Allium Neapolitanum And Its Relatives
Allium Neapolitanum, which is often referred to as the Naples Onion, or the Star Of Bethlehem, and goes by a number of other names as well, is a member of the allium genus, a huge genus, consisting of many different species. It's commonly believed that not all of the species of allium have yet been discovered or classified. Many species, certainly most species, grow wild. Others are grown as ornamental plants, and yet others, such as leeks, onion, and garlic, are found in vegetable gardens or grown commercially for food. Allium species range from the Giant Allium with its blooming heads reaching nearly a foot across, to many small species, some of which are quite invasive.
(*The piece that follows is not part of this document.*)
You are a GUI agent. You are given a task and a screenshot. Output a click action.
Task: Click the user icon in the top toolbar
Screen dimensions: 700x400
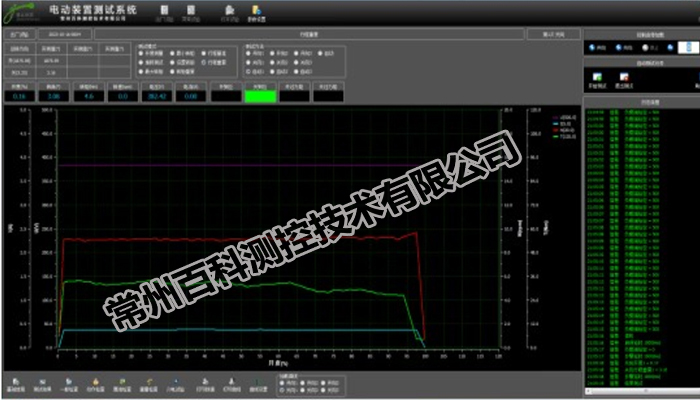click(229, 9)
Like many members of the Allium genus, Allium Neapolitanum grows from bulbs. It is hardy only in USDA Zones 7 and above, and is found primarily in California, Texas, Louisiana, and Florida, though it can be grown in pots elsewhere. Allium Neapolitanum attains a height of between 12 and 18 inches. The flowers are white, and somewhat delicate, branching out from the stem in a globe-like pattern. This allium species will grow in most soils and is somewhat drought tolerant. It is primarily propagated from bulbs and bulb offsets, but can also be grown from seeds, which may be collected once the blossoms have died back. The Allium Neapolitanum plant is native to Southern Europe, including Italy (Naples) and also native to North Africa.
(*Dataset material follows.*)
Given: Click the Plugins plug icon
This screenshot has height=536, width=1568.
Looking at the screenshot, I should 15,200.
This ornamental onion is often grown as a border plant and in rock gardens. When bulbs are set out about 4 inches apart it can serve as a ground cover, but this should be in places where there is no foot traffic! Bulbs are usually planted in the fall, and to a depth of 5 inches. In spite of its drought tolerant nature, the plant should have adequate moisture during its growing season. The plant is generally disease and pest free. The blooming period may vary somewhat depending upon location. But in general, allium plants are in bloom for about two weeks at most before the blossoms begin to turn brown. Most species only bloom once during a growing season. To function as a true perennial, the plant requires a cool season, with temperatures dipping to just above freezing, sandwiched in between two warm seasons. A frost may not affect bulbs, which are several inches below the surface, but will usually kill the plant if any growth above the surface is affected.
Allium Neapolitanum is sometimes grown commercially for cut flowers. A variety, "Grandiflorum" is characterized by having larger blossoms and is generally considered superior as a cut flower,
The allium in general is easy to grow, and most varieties, though not Allium Neapolitanum, are quite hardy. Over time the plants tend to become somewhat crowded. They are then usually lifted from the ground and divided. When cut or bruised, most allium plants have the familiar onion odor. The blossoms on the other hand can be quite pleasantly fragrant. While most species grow from bulbs, a few grow from rhizomes and others from tuberous roots. There are several species which do not form bulbs or rhizomes at all, but are propagated either from seed or by leaf cuttings. All varieties and species are relatively easy to propagate.
Allium Neapolitanum may be forced indoors in a pot. If this species is not suitable for the climate you live in, there are so many species of allium, most of which have white blossoms, that to find an acceptable substitute may not be all that difficult. If you must have this species however, growing it in pots indoors or in a greenhouse may be the answer.